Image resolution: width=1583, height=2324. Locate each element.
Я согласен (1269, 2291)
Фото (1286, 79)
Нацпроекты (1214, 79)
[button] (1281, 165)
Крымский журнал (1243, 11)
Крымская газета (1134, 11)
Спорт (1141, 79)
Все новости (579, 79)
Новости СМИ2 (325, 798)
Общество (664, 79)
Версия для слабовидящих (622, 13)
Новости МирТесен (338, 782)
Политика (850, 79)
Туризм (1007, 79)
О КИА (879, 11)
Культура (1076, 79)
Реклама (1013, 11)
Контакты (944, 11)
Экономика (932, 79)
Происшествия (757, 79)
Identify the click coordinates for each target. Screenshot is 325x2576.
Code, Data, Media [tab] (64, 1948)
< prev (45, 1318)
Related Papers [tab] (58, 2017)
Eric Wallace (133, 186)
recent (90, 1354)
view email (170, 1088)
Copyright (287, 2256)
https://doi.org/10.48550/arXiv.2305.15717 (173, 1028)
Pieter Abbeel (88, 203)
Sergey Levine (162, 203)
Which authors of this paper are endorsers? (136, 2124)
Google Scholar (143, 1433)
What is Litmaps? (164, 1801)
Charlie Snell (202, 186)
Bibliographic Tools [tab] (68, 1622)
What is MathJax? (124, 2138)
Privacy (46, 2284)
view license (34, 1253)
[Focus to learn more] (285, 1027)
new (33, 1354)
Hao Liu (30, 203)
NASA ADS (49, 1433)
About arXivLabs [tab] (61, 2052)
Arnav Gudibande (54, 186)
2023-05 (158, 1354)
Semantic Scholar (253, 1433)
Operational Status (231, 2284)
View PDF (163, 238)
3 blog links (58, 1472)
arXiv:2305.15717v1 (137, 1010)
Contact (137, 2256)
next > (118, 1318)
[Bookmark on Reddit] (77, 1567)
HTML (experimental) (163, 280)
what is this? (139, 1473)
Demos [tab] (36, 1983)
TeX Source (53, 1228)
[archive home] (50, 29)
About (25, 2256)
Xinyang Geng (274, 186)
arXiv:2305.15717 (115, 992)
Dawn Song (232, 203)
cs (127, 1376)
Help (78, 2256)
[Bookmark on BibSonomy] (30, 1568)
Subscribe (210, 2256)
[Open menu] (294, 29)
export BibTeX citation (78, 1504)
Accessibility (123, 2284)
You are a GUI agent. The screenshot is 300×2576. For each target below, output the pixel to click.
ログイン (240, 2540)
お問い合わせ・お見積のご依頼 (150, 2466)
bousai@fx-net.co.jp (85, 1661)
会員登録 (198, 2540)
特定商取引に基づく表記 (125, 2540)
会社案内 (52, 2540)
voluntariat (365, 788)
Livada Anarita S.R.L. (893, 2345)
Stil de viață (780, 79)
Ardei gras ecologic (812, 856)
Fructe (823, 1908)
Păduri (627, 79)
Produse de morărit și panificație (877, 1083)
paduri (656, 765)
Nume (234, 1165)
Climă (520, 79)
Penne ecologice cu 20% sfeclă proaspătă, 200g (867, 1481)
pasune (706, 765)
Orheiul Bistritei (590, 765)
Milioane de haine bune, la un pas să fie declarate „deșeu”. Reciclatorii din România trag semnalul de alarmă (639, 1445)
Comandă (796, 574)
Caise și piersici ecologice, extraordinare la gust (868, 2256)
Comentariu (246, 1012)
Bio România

▶ _REQUIRED ACTION_
The answer is the full set of records above, repeated exactly.

▶ _RESULT OF THE EXERCISE_
Image resolution: width=1583, height=2324. Locate each element.
Я согласен (1269, 2291)
Фото (1286, 79)
Нацпроекты (1214, 79)
[button] (1281, 165)
Крымский журнал (1243, 11)
Крымская газета (1134, 11)
Спорт (1141, 79)
Все новости (579, 79)
Новости СМИ2 (325, 798)
Общество (664, 79)
Версия для слабовидящих (622, 13)
Новости МирТесен (338, 782)
Политика (850, 79)
Туризм (1007, 79)
О КИА (879, 11)
Культура (1076, 79)
Реклама (1013, 11)
Контакты (944, 11)
Экономика (932, 79)
Происшествия (757, 79)
Identify the click coordinates for each target. Screenshot is 325x2576.
Code, Data, Media [tab] (64, 1948)
< prev (45, 1318)
Related Papers [tab] (58, 2017)
Eric Wallace (133, 186)
recent (90, 1354)
view email (170, 1088)
Copyright (287, 2256)
https://doi.org/10.48550/arXiv.2305.15717 (173, 1028)
Pieter Abbeel (88, 203)
Sergey Levine (162, 203)
Which authors of this paper are endorsers? (136, 2124)
Google Scholar (143, 1433)
What is Litmaps? (164, 1801)
Charlie Snell (202, 186)
Bibliographic Tools [tab] (68, 1622)
What is MathJax? (124, 2138)
Privacy (46, 2284)
view license (34, 1253)
[Focus to learn more] (285, 1027)
new (33, 1354)
Hao Liu (30, 203)
NASA ADS (49, 1433)
About arXivLabs [tab] (61, 2052)
Arnav Gudibande (54, 186)
2023-05 (158, 1354)
Semantic Scholar (253, 1433)
Operational Status (231, 2284)
View PDF (163, 238)
3 blog links (58, 1472)
arXiv:2305.15717v1 (137, 1010)
Contact (137, 2256)
next > (118, 1318)
[Bookmark on Reddit] (77, 1567)
HTML (experimental) (163, 280)
what is this? (139, 1473)
Demos [tab] (36, 1983)
TeX Source (53, 1228)
[archive home] (50, 29)
About (25, 2256)
Xinyang Geng (274, 186)
arXiv:2305.15717 (115, 992)
Dawn Song (232, 203)
cs (127, 1376)
Help (78, 2256)
[Bookmark on BibSonomy] (30, 1568)
Subscribe (210, 2256)
[Open menu] (294, 29)
export BibTeX citation (78, 1504)
Accessibility (123, 2284)
You are a GUI agent. The screenshot is 300×2576. For each target below, output the pixel to click.
ログイン (240, 2540)
お問い合わせ・お見積のご依頼 (150, 2466)
bousai@fx-net.co.jp (85, 1661)
会員登録 (198, 2540)
特定商取引に基づく表記 (125, 2540)
会社案内 (52, 2540)
voluntariat (365, 788)
Livada Anarita S.R.L. (893, 2345)
Stil de viață (780, 79)
Ardei gras ecologic (812, 856)
Fructe (823, 1908)
Păduri (627, 79)
Produse de morărit și panificație (877, 1083)
paduri (656, 765)
Nume (234, 1165)
Climă (520, 79)
Penne ecologice cu 20% sfeclă proaspătă, 200g (867, 1481)
pasune (706, 765)
Orheiul Bistritei (590, 765)
Milioane de haine bune, la un pas să fie declarate „deșeu”. Reciclatorii din România trag semnalul de alarmă (639, 1445)
Comandă (796, 574)
Caise și piersici ecologice, extraordinare la gust (868, 2256)
Comentariu (246, 1012)
Bio România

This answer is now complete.